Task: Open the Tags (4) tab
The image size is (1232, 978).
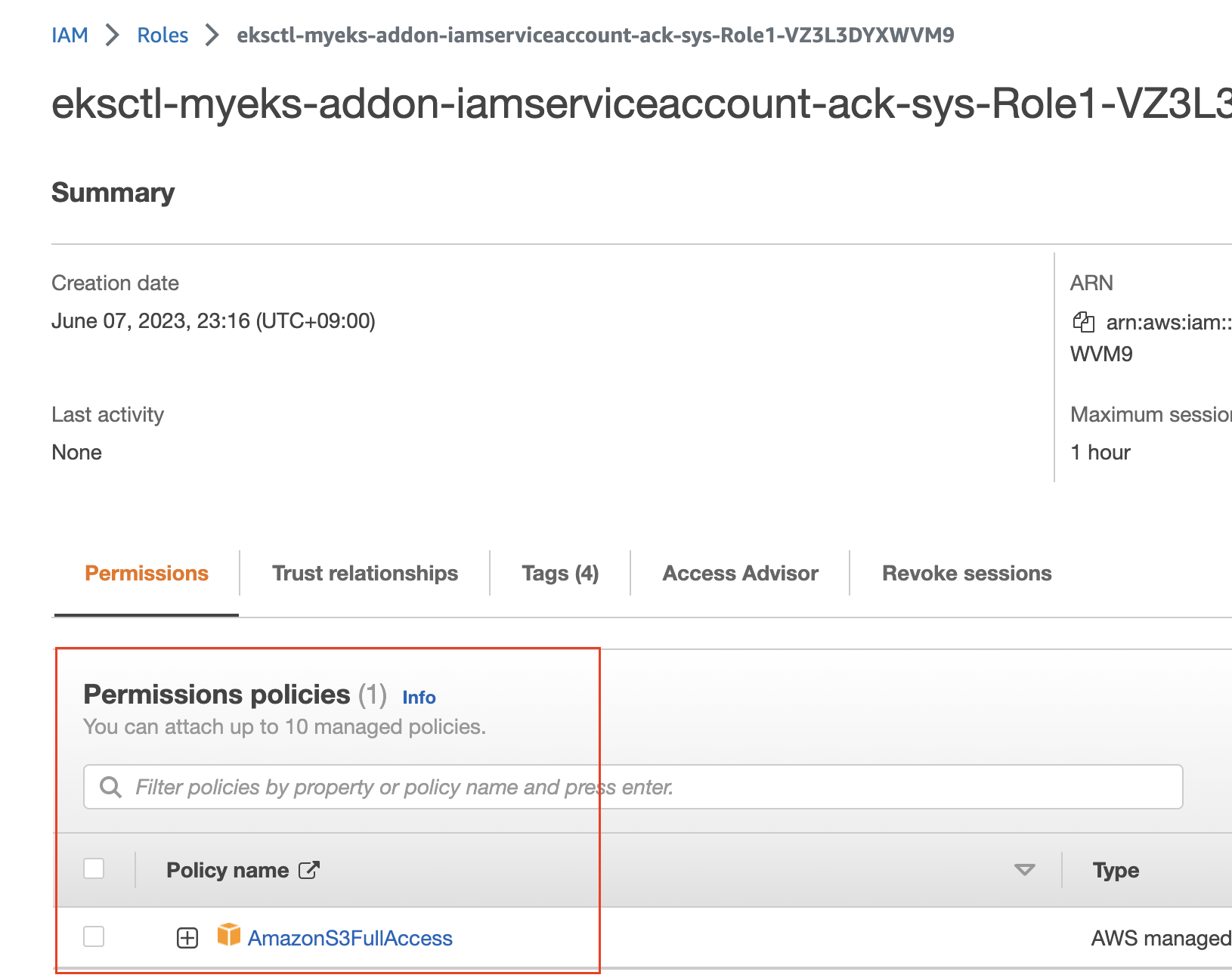Action: coord(560,573)
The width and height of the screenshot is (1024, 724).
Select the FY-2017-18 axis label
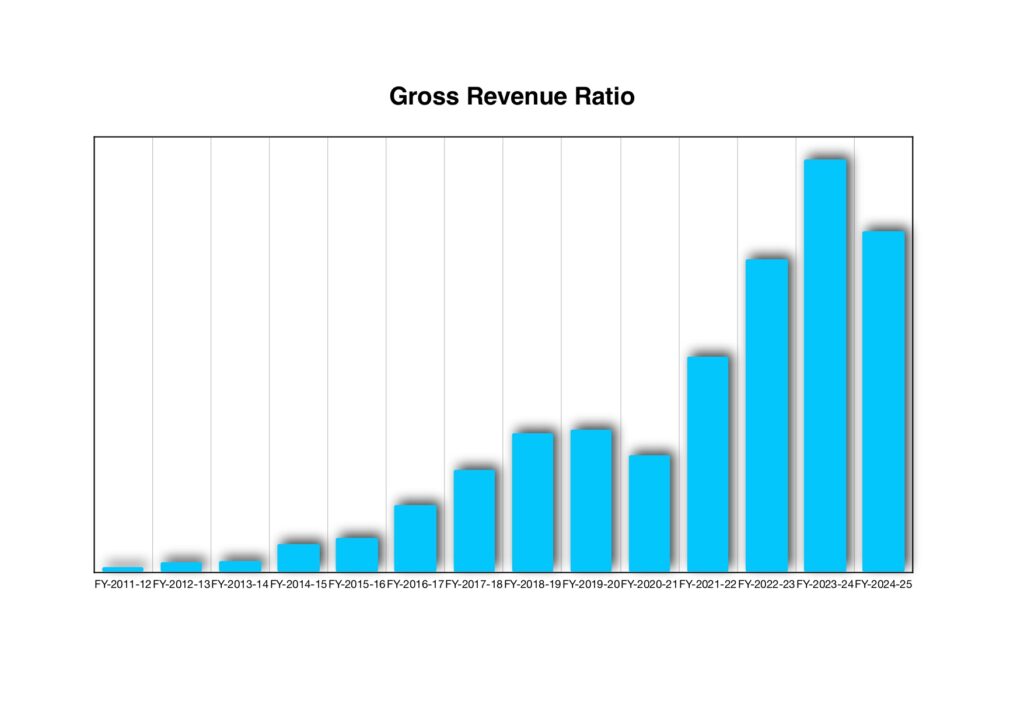coord(474,584)
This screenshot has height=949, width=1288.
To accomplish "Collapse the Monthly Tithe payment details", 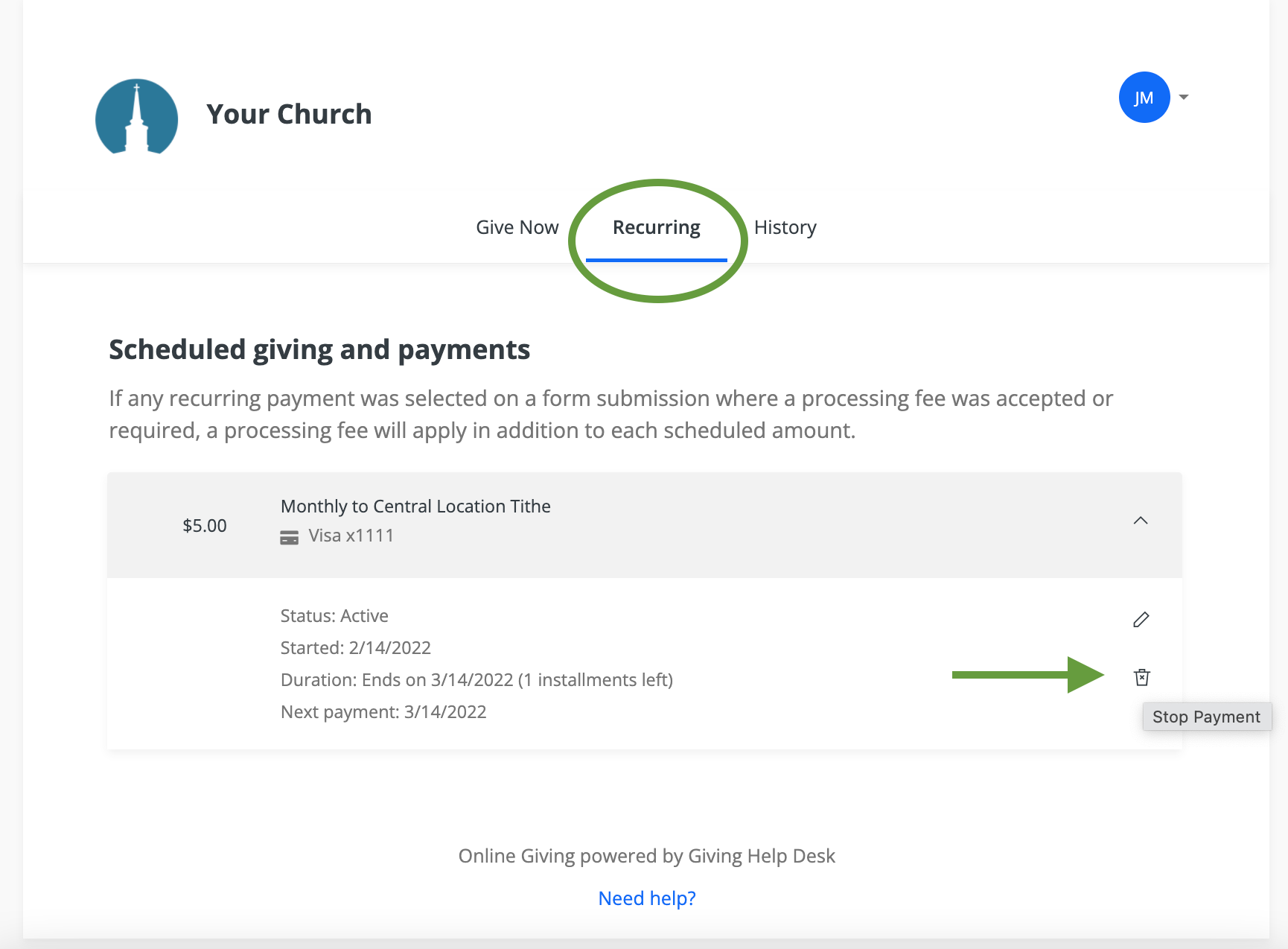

○ ○ ○ ○ ○ ○ ○

Problem to work on: Transcribe nothing but the lines from the one containing "The width and" through the final line of the records, exactly as written and without pictures.

Answer space:
The width and height of the screenshot is (1024, 724).
Select the FY-2017-18 axis label
coord(474,584)
This screenshot has height=949, width=1288.
To accomplish "Collapse the Monthly Tithe payment details", 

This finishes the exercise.